А это могло сойти за правду. Но на самом деле мы просто цепляемся за эту идею, поскольку другой у нас в арсенале нет.
Вернувшись за тележками, мы всё же отправились обратно домой. Молча разгребли наши «покупки» и принялись готовить еду. Сейчас победил голод, а не страх. На нас с Дашкой экономия отразилась значительно больше. Самое калорийное доставалось парням, ведь они выше, крепче, да и просто, потому что они мужчины. Гончарова где-то нашла огромное количество замороженных овощей. Они долго хранились и не портились. Фасоль, шпинат, брюссельская капуста, брокколи, соцветия цветной капусты, замороженные ассорти, грибы в невероятных количествах, замороженные полуфабрикаты. Этого добра у нас было навалом. Минимум на два месяца. Теперь мы питались лишь два раза, утром и вечером. Очень часто сидели в бане, где просто топили печку и там же пили чай с остатками сладостей — разного печенья, каменных пряников, конфет.

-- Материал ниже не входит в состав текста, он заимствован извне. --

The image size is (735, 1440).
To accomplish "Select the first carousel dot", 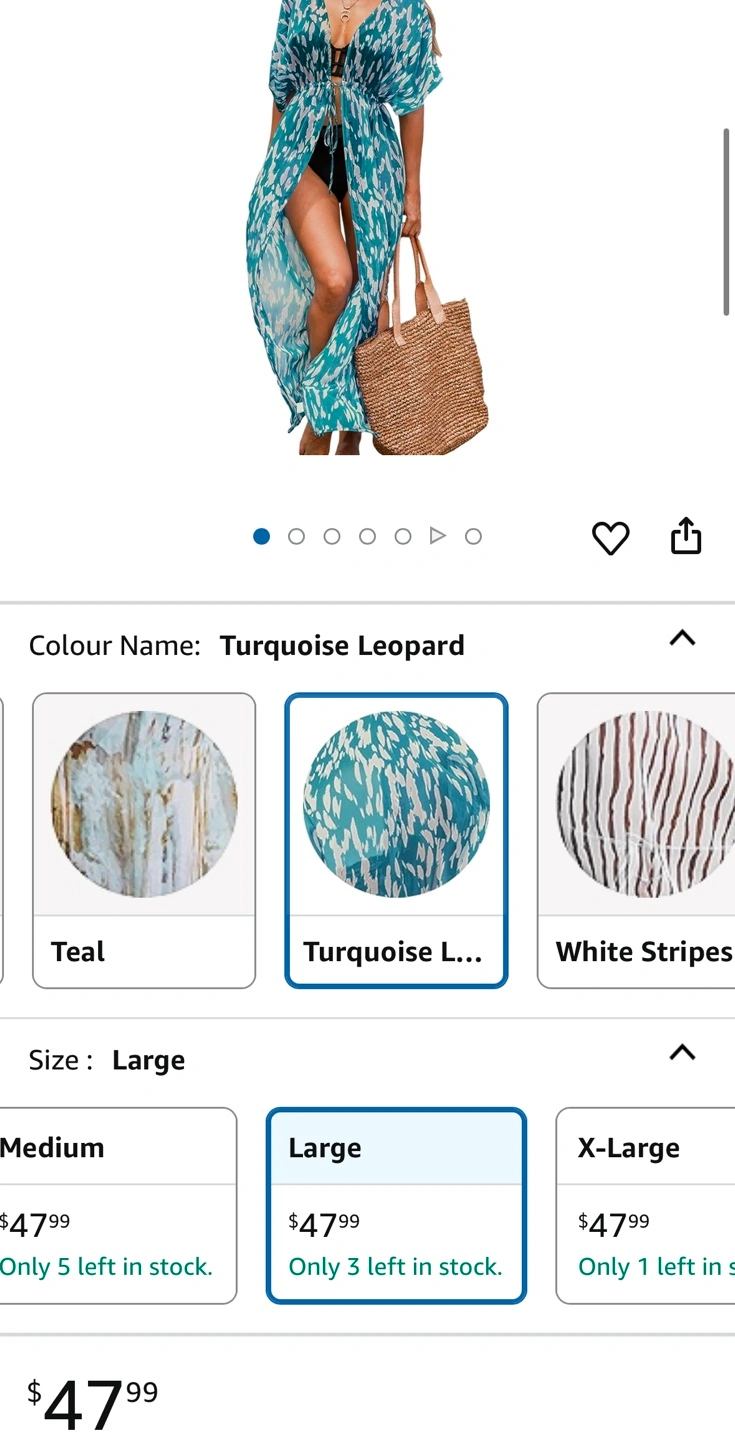I will [261, 536].
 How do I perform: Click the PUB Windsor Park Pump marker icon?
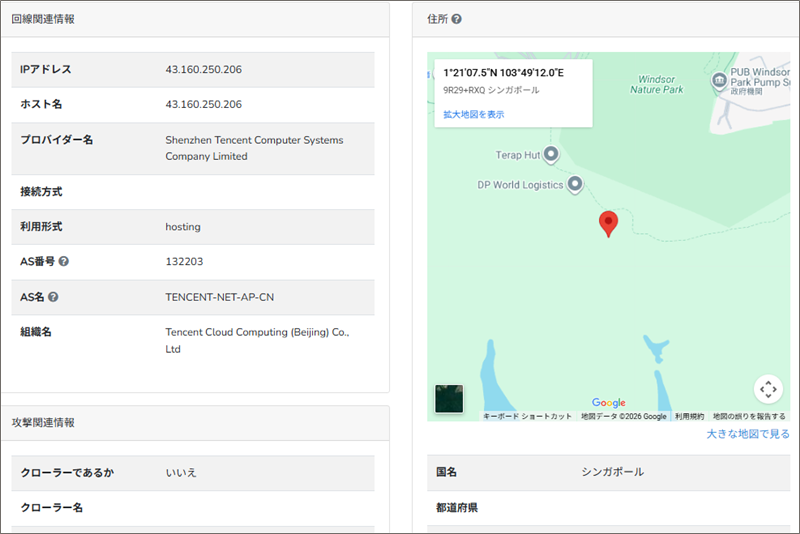coord(718,80)
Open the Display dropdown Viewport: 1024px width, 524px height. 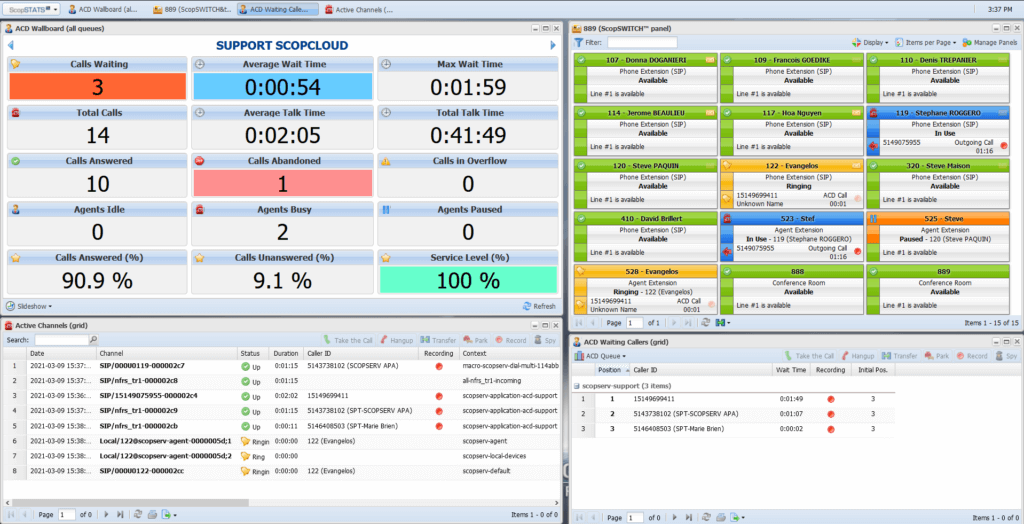870,43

Я обворовывала соседей на одежду, естественно зимнюю, таскала валенки, чтобы не угробить наши сапоги, уворованные ещё в мае месяце. Забирала шапки, варежки-перчатки, в старых домах нашла телогрейки, бесформенные штаны с начёсом, куртки и вытянутые свитера. Все эти вещи явно были свезены сюда из города, когда потеряли свой товарный вид, когда застарелые пятна уже не выстирывались, а дырки от моли уже невозможно было ничем скрыть.
Всё это я и Даша таскали в наш дом. В погребе сейчас было очень холодно. Мне кажется даже, что температура в погребе была ниже, чем на улице! Земля очень быстро остыла и заморозилась, поэтому такой эффект. Воздух ещё не настолько охладился, но без шапок мы уже не ходили.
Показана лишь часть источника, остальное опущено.